BRODA by Gala Drop/Ben Chasny

Next up, I’ve been compelled this past month by BRODA, the huge collaboration between Portugal’s sextet Gala Drop and Ben Chasny, American whizzkid leader of Six Organs of Admittance. Featuring just three supersize pieces, BRODA’s epic multiple percussion and axe burns-ups all develop into meditations of a truly wiped out intensity, propelled by that same early Ash Ra Tempel turbo-buzz, but fashioned cannily enough to facilitate here-and-there ecstatic keystones of rising and genuinely emotional chord structures, each move adding one more Irminsul-sized log to their furious Dervish fire.

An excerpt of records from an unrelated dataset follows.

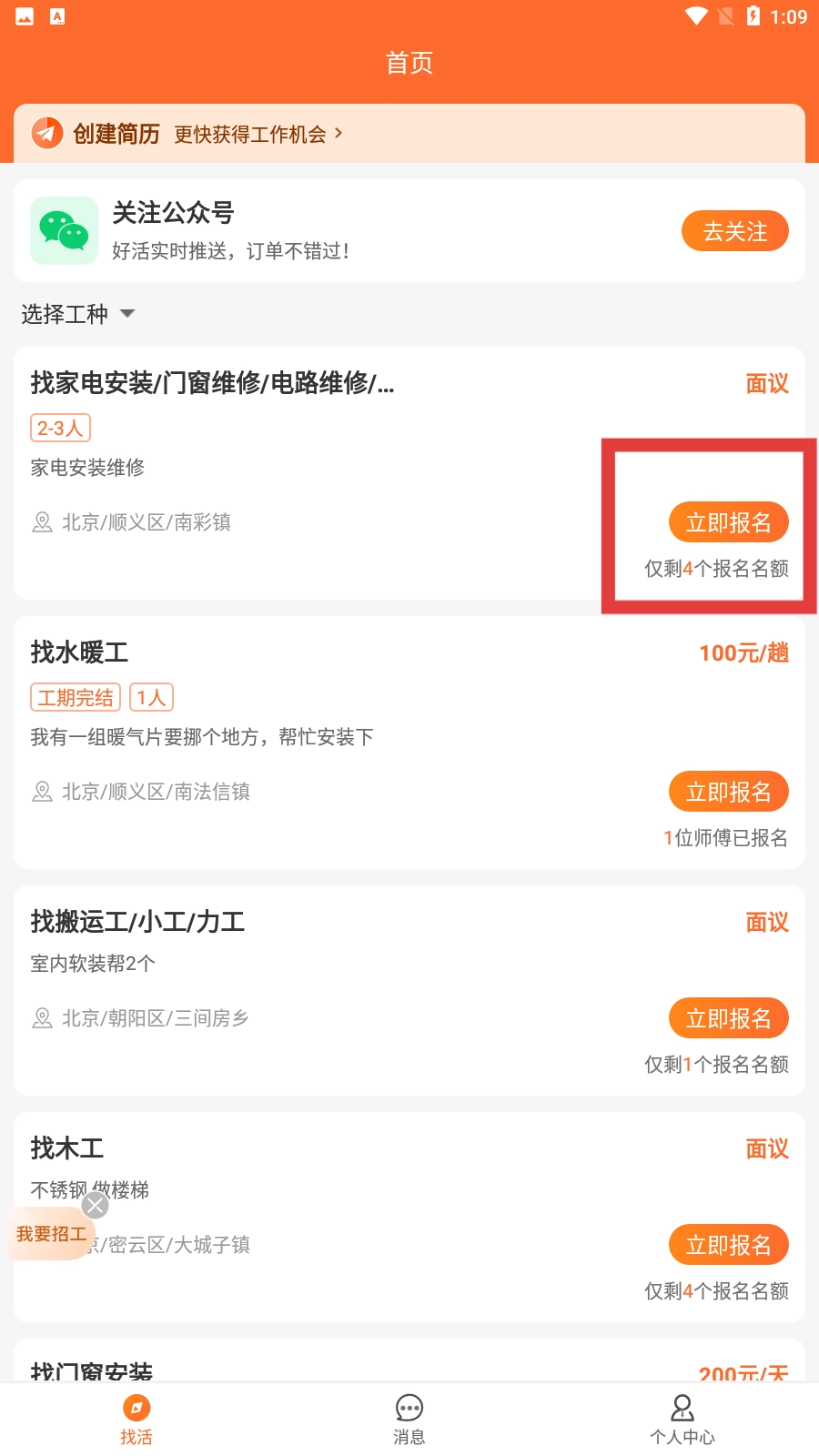Tap location pin icon for 南彩镇

pyautogui.click(x=42, y=522)
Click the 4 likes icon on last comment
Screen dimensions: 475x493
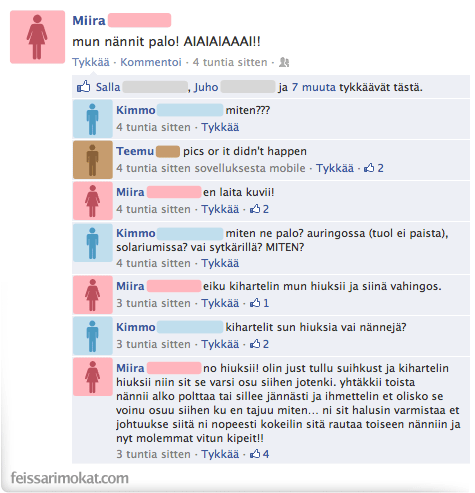coord(259,454)
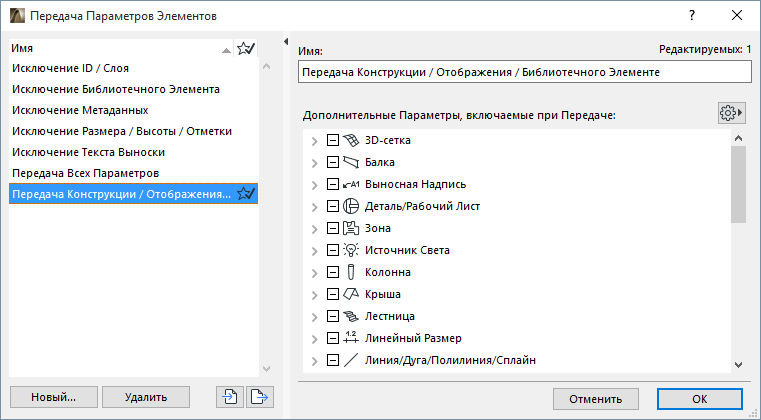Expand the Линейный Размер tree row

(x=315, y=338)
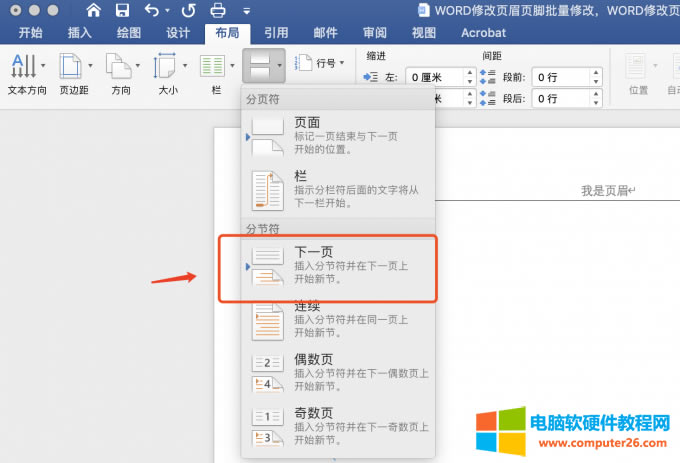Image resolution: width=680 pixels, height=463 pixels.
Task: Open the Orientation (方向) tool
Action: click(x=120, y=73)
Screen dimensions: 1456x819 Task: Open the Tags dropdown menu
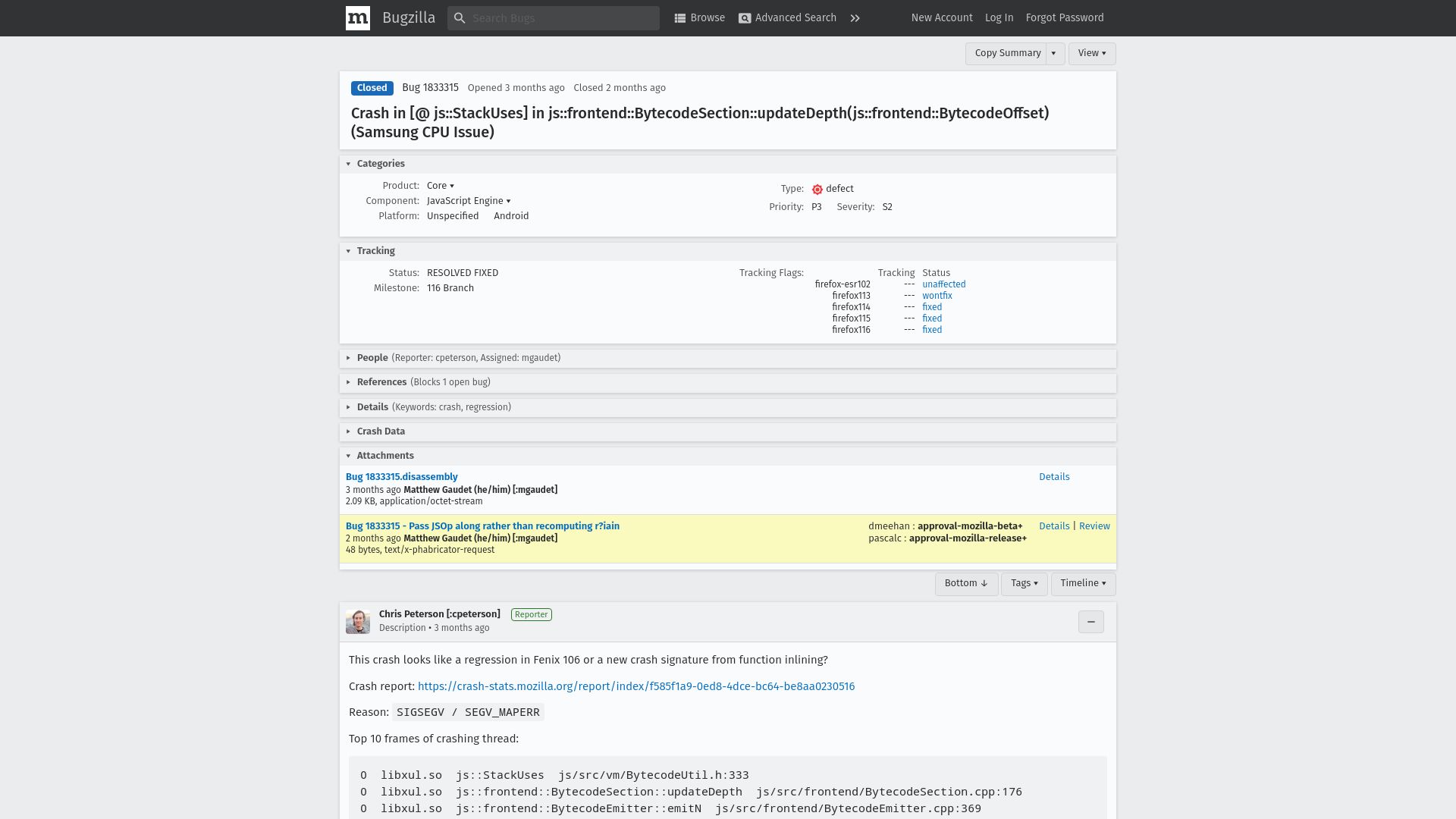tap(1025, 584)
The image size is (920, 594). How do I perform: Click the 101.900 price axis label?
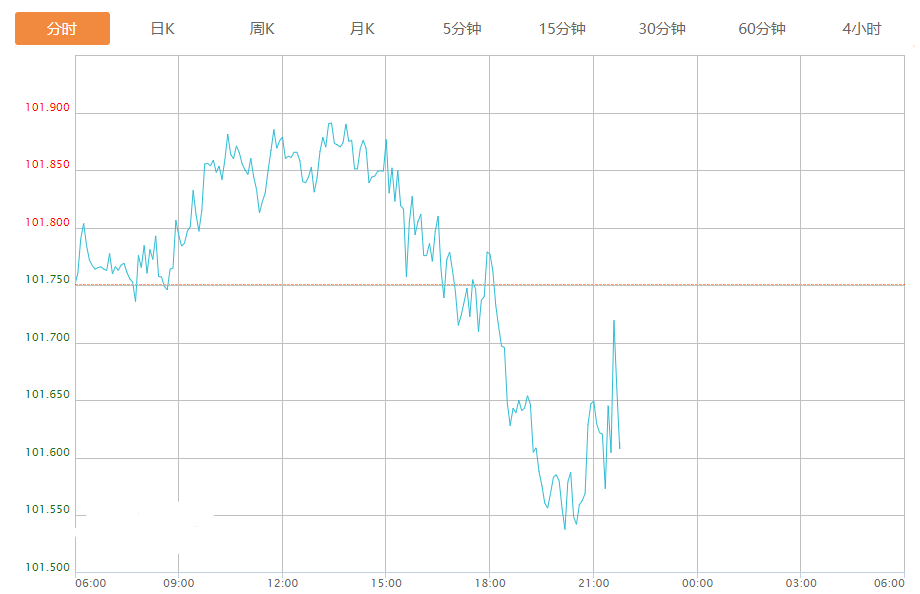coord(48,108)
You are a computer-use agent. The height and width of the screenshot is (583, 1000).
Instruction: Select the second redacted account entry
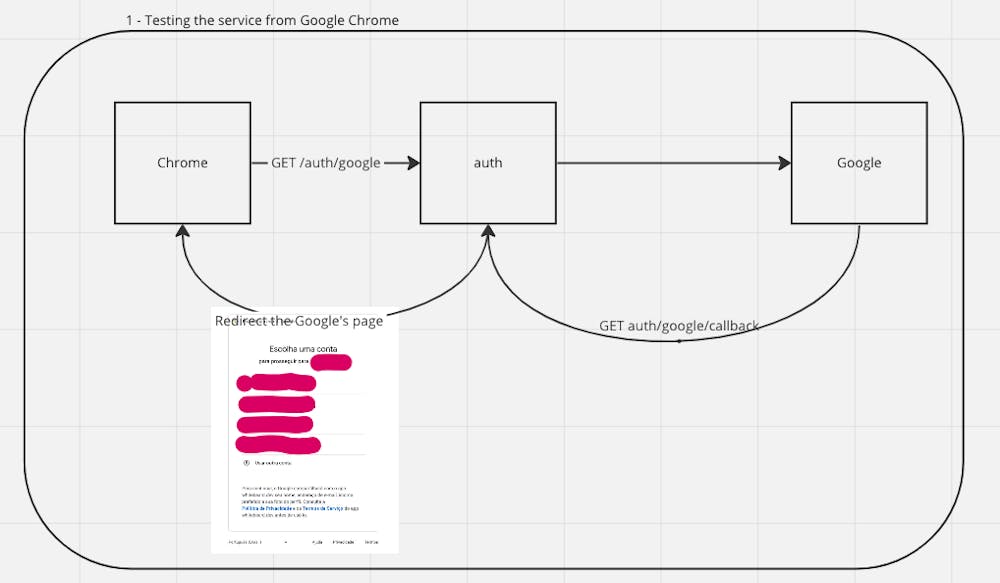(278, 404)
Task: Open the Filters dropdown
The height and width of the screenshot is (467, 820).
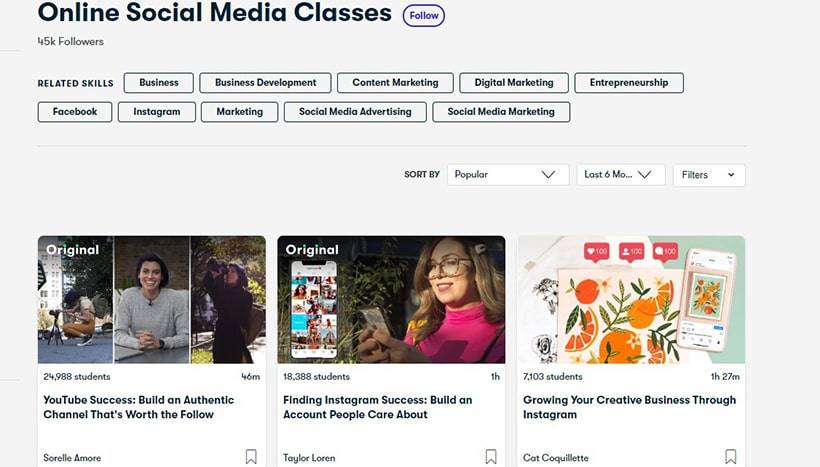Action: pyautogui.click(x=709, y=175)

Moreover, Mr Chasny’s razor sharp contributions throughout this disc often have me ho-humming at the death of Comets On Fire. Released on their own Gala Drop Records, BRODA should ensnare anyone with a permanent jones for percussion heavy Kraut-Outings, even more when you see that pervy WTF front cover. So do make sure you score the vinyl versh, brothers’n’sisters, even if it’s just to un-nerve the pets. Lovely.

THREE SONGS… E.P. by Ric Kemper

Change of scene, now, me babbies. For THREE SONGS… E.P. by London’s Ric Kemper showcases a particularly quaint and absent-minded Englishness, not twee at all I might add and, though somewhat reminiscent of Syd’s brain-fried BARRETT swansong, here seemingly brought on – to this listener at least – by a world of genuine experiences, successes, failures, highs, lows, winters, summers, expectations and lost expectations. Released on Garden Shed Music, these songs of Ric Kemper are as delicate and instrumentally brittle as early Felt instrumentals, Kemper’s vocals remote, detached and youthfully weedy. There are no true peaks in these three songs, instead the music lifts off as though from some hang-gliding cliff, thereafter quickly establishing a low flight trajectory barely more than twenty feet above the ground. But in their breezy and bucolic easiness, these songs wheeze with loss and the passage of time. Beautiful.

CONTROL UNIT by The Fugitivies

Finally, Vinyl of the Month must go to Italian duo The Fugitives, whose mind-munted and disembodied debut CONTROL UNIT is the work of guitarist Ninni Morgia and the wonderfully forthright chanteuse and musique manipulateuse Silvia Kastel (whose equally persuasive SEX TAPE I reviewed a coupla months back). CONTROL UNIT commences with the highly catchy ‘Again’, whose pumping bass navigates stealthily under overwhelming storms of Porton Down-sized radio signals and feedback, as the twin voices of La Kastel lay claim to the territory, here the fellatress of fools whose hearts know only turmoil, there the distant Ban Shee who declaims her laws from the mountain tops. ‘Live in Your Mind’ crashes Thomas Lear’s private plane into the Lydia Lunchian heart of No New York’s twin towers. Metaphysical or what, kiddies? Over on side two, ‘Don’t Go Out’ is an industrial radio transmission of a woman’s mental breakdown made by a culture that never discovered the micro-chip, so the sobbing is more Soviet-sized even than A. Vega on Suicide’s ‘Frankie Teardrop’. And by the time the title track closes side two, it’s like Catherine Deneuve dumped two cases of post-Repulsion psychiatric notes over Pere Ubu’s Dub Housing, lit the fuse and, ahem, stood well back. Released on Backwards Records, CONTROL UNIT makes a good case for some Ethan Mousike-type documentary maker to film La Kastel over 24 hours in her own familiar environment… with contact microphones aplenty, natch. Or at the very least, let’s have a full 2CD set of this compelling Ambulence. Yow-Tsar!

Right, that’s me finished for yet another E pluribus Munthum, save to say that I might well meet you should you choose to grace North Wales’ Dinefwr Literary Festival at the end of June. But as I might well be mohican’d and surrounded by scary motherfuckers, please don’t feel obliged to say hello!